Work order
Begin at the line containing "Instruction: Tap Principality" and copy each line exactly through the end of the records, leaving out what comes before.

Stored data
- - - - - - -
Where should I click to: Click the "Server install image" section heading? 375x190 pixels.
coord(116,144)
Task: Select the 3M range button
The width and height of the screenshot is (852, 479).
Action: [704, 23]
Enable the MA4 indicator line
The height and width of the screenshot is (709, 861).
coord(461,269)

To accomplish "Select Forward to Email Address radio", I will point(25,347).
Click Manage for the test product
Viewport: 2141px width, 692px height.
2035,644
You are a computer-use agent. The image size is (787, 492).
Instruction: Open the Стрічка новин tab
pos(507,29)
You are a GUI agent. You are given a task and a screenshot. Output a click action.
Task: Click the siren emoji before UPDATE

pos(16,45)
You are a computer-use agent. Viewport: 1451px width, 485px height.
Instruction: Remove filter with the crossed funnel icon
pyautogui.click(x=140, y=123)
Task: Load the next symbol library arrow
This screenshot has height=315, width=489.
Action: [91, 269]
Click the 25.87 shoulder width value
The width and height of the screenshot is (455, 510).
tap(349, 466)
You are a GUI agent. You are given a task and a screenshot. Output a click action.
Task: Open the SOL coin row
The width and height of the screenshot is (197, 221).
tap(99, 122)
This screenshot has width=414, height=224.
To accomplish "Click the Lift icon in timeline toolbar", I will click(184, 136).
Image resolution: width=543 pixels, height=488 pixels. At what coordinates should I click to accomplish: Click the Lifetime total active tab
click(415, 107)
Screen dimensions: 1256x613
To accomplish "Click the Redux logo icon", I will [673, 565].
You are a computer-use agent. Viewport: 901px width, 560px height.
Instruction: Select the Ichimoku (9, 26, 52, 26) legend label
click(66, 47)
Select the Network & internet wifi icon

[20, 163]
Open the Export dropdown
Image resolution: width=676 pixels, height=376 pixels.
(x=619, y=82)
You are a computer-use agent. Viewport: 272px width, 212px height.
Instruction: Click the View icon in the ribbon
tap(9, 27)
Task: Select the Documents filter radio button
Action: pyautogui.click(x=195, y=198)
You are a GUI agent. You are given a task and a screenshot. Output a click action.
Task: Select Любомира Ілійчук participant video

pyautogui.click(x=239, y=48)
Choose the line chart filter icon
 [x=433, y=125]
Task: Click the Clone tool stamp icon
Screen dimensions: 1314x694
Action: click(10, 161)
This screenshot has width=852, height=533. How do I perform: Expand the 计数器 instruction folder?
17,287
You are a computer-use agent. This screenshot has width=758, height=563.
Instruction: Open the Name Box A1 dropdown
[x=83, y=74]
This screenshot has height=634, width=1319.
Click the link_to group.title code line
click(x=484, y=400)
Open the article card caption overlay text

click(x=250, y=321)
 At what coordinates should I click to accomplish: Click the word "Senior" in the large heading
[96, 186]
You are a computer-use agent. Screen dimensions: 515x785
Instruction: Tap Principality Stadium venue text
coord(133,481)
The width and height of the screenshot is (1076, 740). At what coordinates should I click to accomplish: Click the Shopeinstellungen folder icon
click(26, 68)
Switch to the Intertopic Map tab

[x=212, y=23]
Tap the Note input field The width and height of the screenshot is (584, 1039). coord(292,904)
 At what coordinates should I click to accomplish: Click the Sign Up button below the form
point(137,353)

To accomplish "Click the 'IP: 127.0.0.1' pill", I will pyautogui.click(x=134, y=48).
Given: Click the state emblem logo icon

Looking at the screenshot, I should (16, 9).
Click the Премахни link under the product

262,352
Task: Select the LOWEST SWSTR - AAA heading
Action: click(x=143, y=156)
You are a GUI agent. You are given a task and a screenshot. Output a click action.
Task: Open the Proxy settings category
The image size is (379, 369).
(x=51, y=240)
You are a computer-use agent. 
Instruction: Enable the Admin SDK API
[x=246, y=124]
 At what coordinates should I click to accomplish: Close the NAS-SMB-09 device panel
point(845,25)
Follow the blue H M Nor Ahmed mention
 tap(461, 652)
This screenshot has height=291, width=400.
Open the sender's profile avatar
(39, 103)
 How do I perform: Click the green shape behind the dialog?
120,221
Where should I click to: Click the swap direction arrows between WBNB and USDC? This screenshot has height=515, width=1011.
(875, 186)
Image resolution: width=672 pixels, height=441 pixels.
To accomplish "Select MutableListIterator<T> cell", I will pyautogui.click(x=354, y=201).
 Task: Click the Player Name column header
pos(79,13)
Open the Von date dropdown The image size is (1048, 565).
- - - - - - -
Answer area
Instruction: Tap Principality Stadium venue text
coord(133,481)
The width and height of the screenshot is (1076, 740). At what coordinates should I click to accomplish: Click the Shopeinstellungen folder icon
click(26, 68)
Switch to the Intertopic Map tab

[x=212, y=23]
Tap the Note input field The width and height of the screenshot is (584, 1039). coord(292,904)
 At what coordinates should I click to accomplish: Click the Sign Up button below the form
point(137,353)

To accomplish "Click the 'IP: 127.0.0.1' pill", I will pyautogui.click(x=134, y=48).
Given: Click the state emblem logo icon

Looking at the screenshot, I should (16, 9).
Click the Премахни link under the product

262,352
Task: Select the LOWEST SWSTR - AAA heading
Action: click(x=143, y=156)
You are a GUI agent. You are given a task and a screenshot. Output a click action.
Task: Open the Proxy settings category
The image size is (379, 369).
(x=51, y=240)
You are a computer-use agent. 
Instruction: Enable the Admin SDK API
[x=246, y=124]
 At what coordinates should I click to accomplish: Close the NAS-SMB-09 device panel
point(845,25)
Follow the blue H M Nor Ahmed mention
 tap(461, 652)
This screenshot has height=291, width=400.
Open the sender's profile avatar
(39, 103)
 How do I perform: Click the green shape behind the dialog?
120,221
Where should I click to: Click the swap direction arrows between WBNB and USDC? This screenshot has height=515, width=1011.
(875, 186)
Image resolution: width=672 pixels, height=441 pixels.
To accomplish "Select MutableListIterator<T> cell", I will pyautogui.click(x=354, y=201).
 Task: Click the Player Name column header
pos(79,13)
Open the Von date dropdown The image size is (1048, 565).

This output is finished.